Casein BODIPY FL was introduced and fluorescence intensity was monitored 30 second after electroporation. The response-rate was 60%, n=19. The enzyme activity can be correlated to the increase in fluorescence, which means that this method is suitable for screening and determination of enzyme activity in single cells. This can be useful for single for cell proteomics where differences in enzymatic activity would reveal phenotypes in a cell population.

EXAMPLE 3

Detection of the Intracellular Enzyme Alkaline Phosphatase

Fluorescein diphosphate was obtained from Molecular Probes (Leiden, The Netherlands). The chemicals used for buffer solutions were all of analytical grade and purchased from Sigma (St. Louis, Mo., USA). All solutions were made in distilled water from a Milli-Q system (Millipore).

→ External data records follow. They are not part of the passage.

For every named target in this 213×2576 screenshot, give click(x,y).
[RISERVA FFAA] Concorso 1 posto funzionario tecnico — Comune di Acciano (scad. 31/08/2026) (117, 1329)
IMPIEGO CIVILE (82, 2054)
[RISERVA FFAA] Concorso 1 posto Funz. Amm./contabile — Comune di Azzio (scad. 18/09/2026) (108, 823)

Methods and procedures for cell culturing and preparation were the same as used in example 1.

Electroporation was performed according to example 1. FDP was supplemented to the electrolyte at a concentration of 500 μM. Parts of the substrate fluorescein diphosphate were already present as fluorescein. Therefore the cell was bleached during the electroporation event (pulse length 5 seconds, 10 kV) plus 10 extra seconds after the pulse to eliminate excess fluorescein from the cells. Cells were viewed 30 seconds after the electroporation and thereafter in 30-second intervals. The EFC (30 cm long, 50 μm id., 375 μm o.d.) was moved from the cell before viewing.

The apparatus and instrumentation was the same as used in example 1.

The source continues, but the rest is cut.